In [1]:
import pandas as pd 
import numpy as np
from imblearn.over_sampling import RandomOverSampler

In [2]:
# Import dataset
hotel_df = pd.read_csv("./data/cleaned-hotel-reservations.csv")
hotel_df.head(3)

Unnamed: 0,no_of_adults,no_of_children,no_of_weekend_nights,no_of_week_nights,type_of_meal_plan,required_car_parking_space,room_type_reserved,lead_time,arrival_year,arrival_month,arrival_date,market_segment_type,repeated_guest,no_of_previous_cancellations,no_of_previous_bookings_not_canceled,avg_price_per_room,no_of_special_requests,booking_status
0,2,0,1,2,Meal Plan 1,0,Room_Type 1,224,2017,10,2,Offline,0,0,0,65.0,0,Not_Canceled
1,2,0,2,3,Not Selected,0,Room_Type 1,5,2018,11,6,Online,0,0,0,106.68,1,Not_Canceled
2,1,0,2,1,Meal Plan 1,0,Room_Type 1,1,2018,2,28,Online,0,0,0,60.0,0,Canceled


## Examine the class label imbalance

Let's look at the dataset imbalance:

In [3]:
# Encode target column 'Not_canceled' as 0 and 'Canceled' as 1
hotel_df['booking_status'] = hotel_df['booking_status'].map({'Not_Canceled': 0, 'Canceled': 1})

In [4]:
# Count the occurrences of each class in the oversampled data
not_canceled, canceled = np.bincount(hotel_df['booking_status'])

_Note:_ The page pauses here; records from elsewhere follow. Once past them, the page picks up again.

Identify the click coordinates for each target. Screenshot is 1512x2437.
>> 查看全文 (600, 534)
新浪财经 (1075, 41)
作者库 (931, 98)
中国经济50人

# Calculate the total number of samples
total = not_canceled + canceled

# Print the class distribution
print('Samples:\n    Total: {}\n    Canceled: {} ({:.2f}% of total)'.format(
    total, canceled, 100 * canceled / total))

Samples:
    Total: 36275
    Canceled: 11885 (32.76% of total)


This shows that the original dataset has a slightly lower fraction of positive samples, resulting in an imbalanced dataset which may lead to biases when training models for prediction. Hence, we explore techniques to balance the original dataset.

## Random Oversampling

We perform random oversampling on the minority class.

In [5]:
# Split X and y columns
X = hotel_df.drop('booking_status', axis=True)
y = hotel_df['booking_status']

In [6]:
# Create the RandomOverSampler
oversampler = RandomOverSampler(random_state=42)

# Oversample the data
X_oversampled, y_oversampled = oversampler.fit_resample(X, y)

In [7]:
# Count the occurrences of each class in the oversampled data
not_canceled_oversampled, canceled_oversampled = np.bincount(y_oversampled)

# Calculate the total number of samples
total_oversampled = not_canceled_oversampled + canceled_oversampled

# Print the class distribution
print('Samples after oversampling:\n Total: {}\n Canceled: {} ({:.2f}% of total)'.format(total_oversampled, canceled_oversampled, 100 * canceled_oversampled / total_oversampled))

Samples after oversampling:
 Total: 48780
 Canceled: 24390 (50.00% of total)


The dataset is now balanced.

In [8]:
# Convert to a dataframe
oversampled_data = pd.concat([pd.DataFrame(X_oversampled), pd.DataFrame(y_oversampled)], axis=1)

# Decode target column
oversampled_data['booking_status'] = oversampled_data['booking_status'].map({0: 'Not_Canceled', 1: 'Canceled'})

In [9]:
# Save as csv
oversampled_data.to_csv("./data/oversampled-hotel-reservations.csv")